Bonaparte’s mind-blowing return also raised questions of sovereignty – otherwise known as the authority to govern. Other European leaders were particularly worried when the French people welcomed him home. He had no royal blood or real legitimacy for his origins at a time when monarchs were believed to derive their power from God.
“Cartoonists in Britain also love his comeback, as he pokes fun at former monarchs,” Astbury said. “Secretly, many people are delighted that he is back to smash the boring old status quo. Then, when he is finally defeated at Waterloo, a few months after his escape, crowds gathered to see displays of his possessions. and were fascinated by what he represented. He is quickly becoming a cult figure.”
Today, the modern N85 road (official name Route Napoléon) does not exactly follow the path taken by Bonaparte in 1815. At the time the Emperor made his journey, there was not a single paved road to follow, but rather a succession of tracks and trails, as well as a few cross-country hikes in some parts.
To get closer to what Bonaparte himself experienced, it is best to go on foot. There are literally thousands of trails and hikes to follow that take walkers through picturesque villages, former farmlands, impressive geological formations and UNESCO-protected nature parks and forests. The general climate is also very mild, which makes hiking very pleasant almost all year round.

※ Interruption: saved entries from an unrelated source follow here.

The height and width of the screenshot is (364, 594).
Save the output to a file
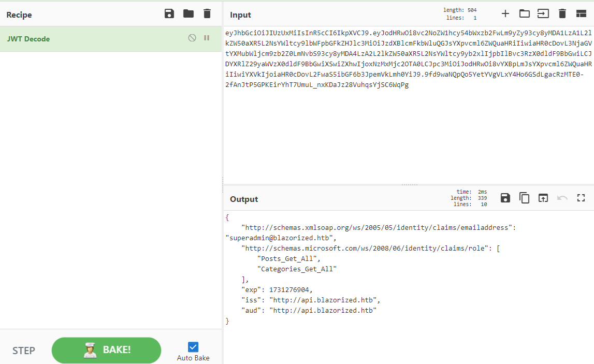point(505,198)
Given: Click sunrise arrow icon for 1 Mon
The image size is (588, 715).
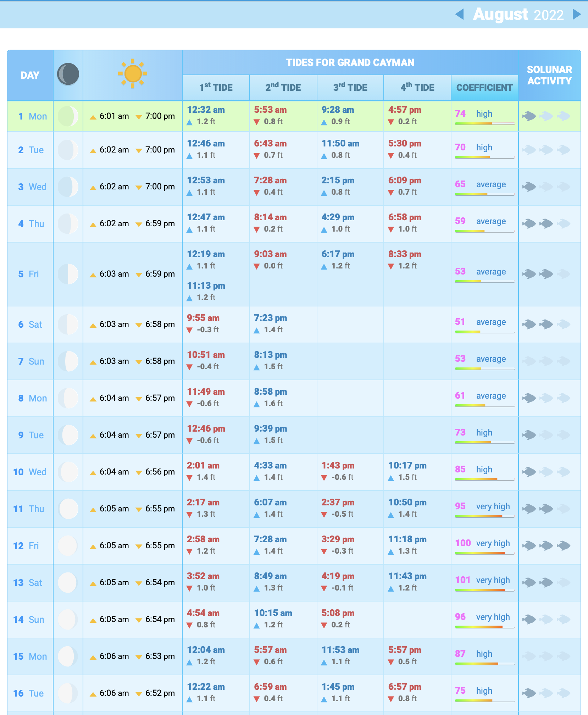Looking at the screenshot, I should pos(93,117).
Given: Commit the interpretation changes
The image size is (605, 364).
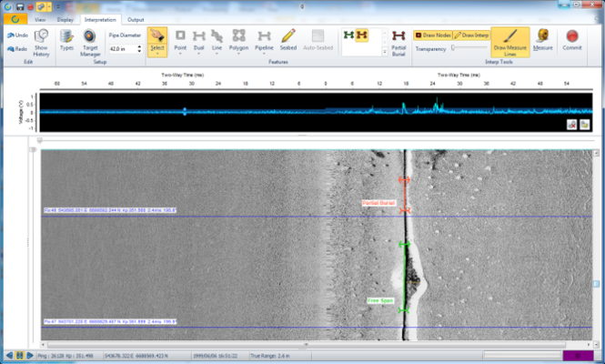Looking at the screenshot, I should click(572, 39).
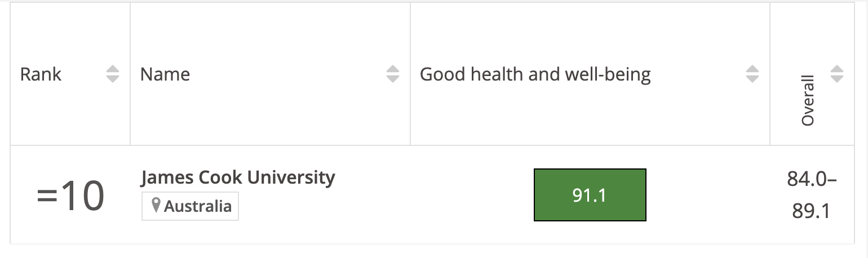Click the down arrow beside Good health and well-being
The height and width of the screenshot is (258, 868).
752,79
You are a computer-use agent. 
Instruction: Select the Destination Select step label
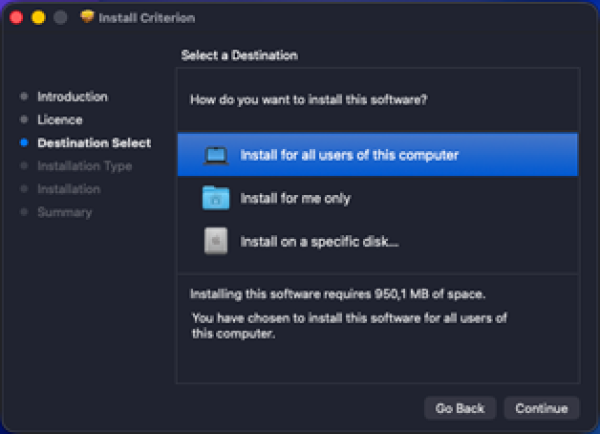coord(94,143)
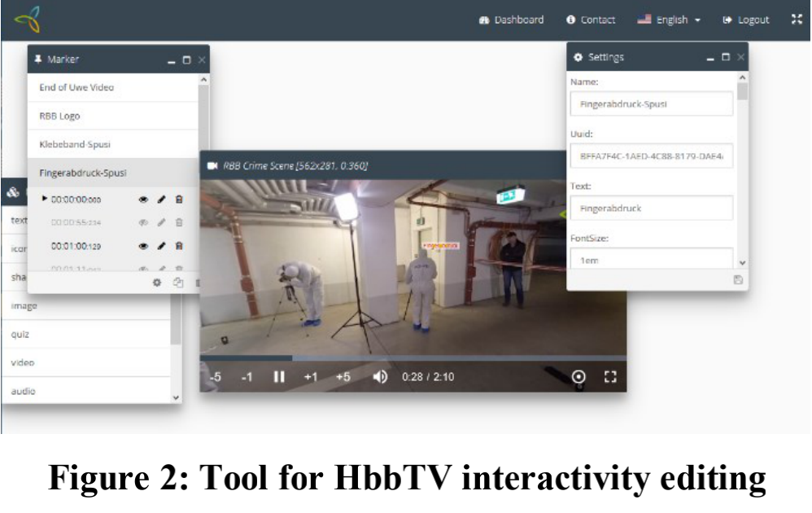812x513 pixels.
Task: Open the English language dropdown
Action: (x=670, y=20)
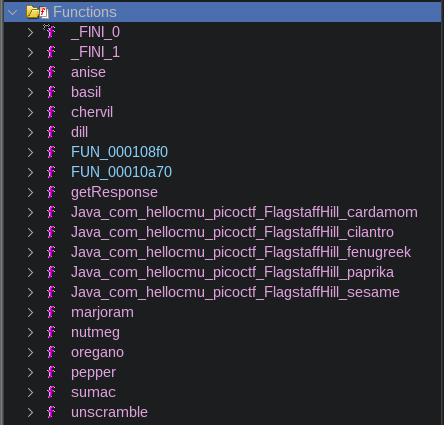
Task: Click the function icon next to unscramble
Action: pos(51,412)
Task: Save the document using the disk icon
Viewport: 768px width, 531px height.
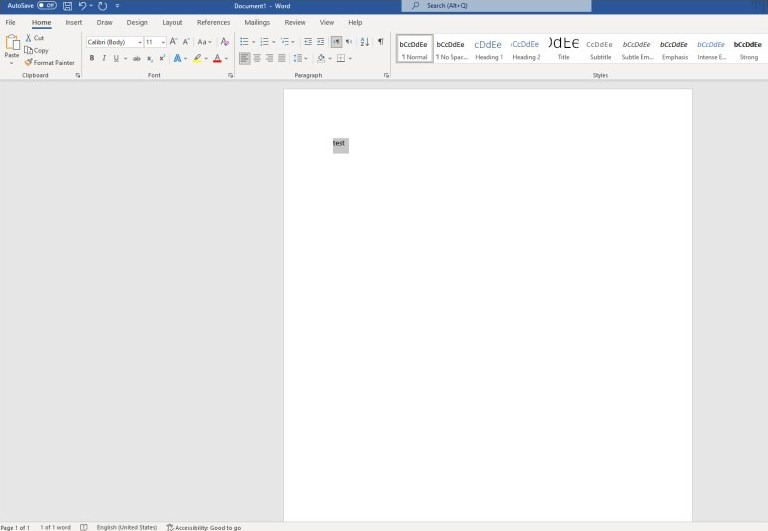Action: click(x=68, y=6)
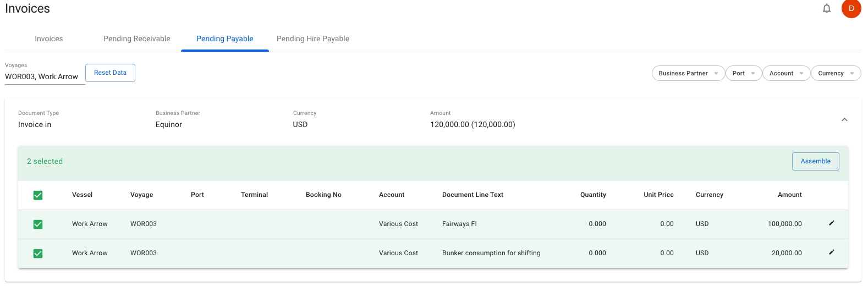Edit the Fairways FI line item

point(831,223)
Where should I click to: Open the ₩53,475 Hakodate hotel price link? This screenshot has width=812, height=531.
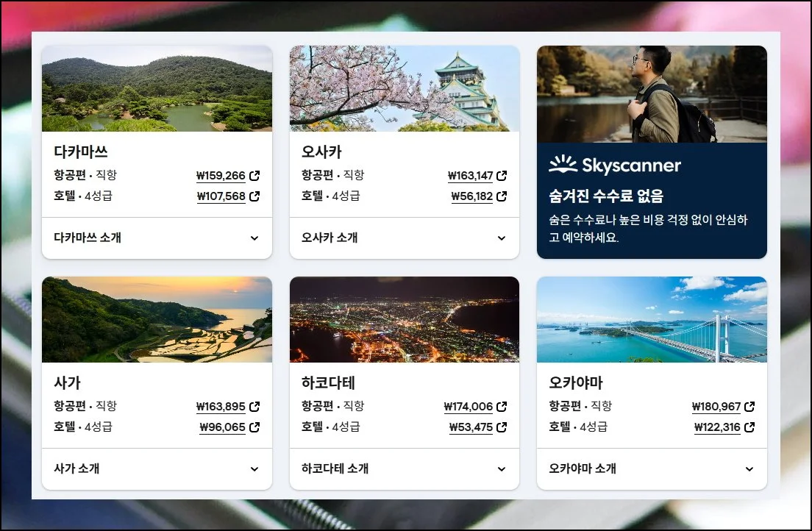click(471, 427)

“The South-East of France is a wonderfully diverse and interesting part of the world to explore on foot,” says Andrea Bacher, a mountain guide specializing in the Verdon Gorge and the Castellane region. “I have worked here for over 30 years and I still discover something new each time I go. The natural landscape is particularly rich, and as much of this land is difficult to access, many things haven’t really changed in thousands of years.”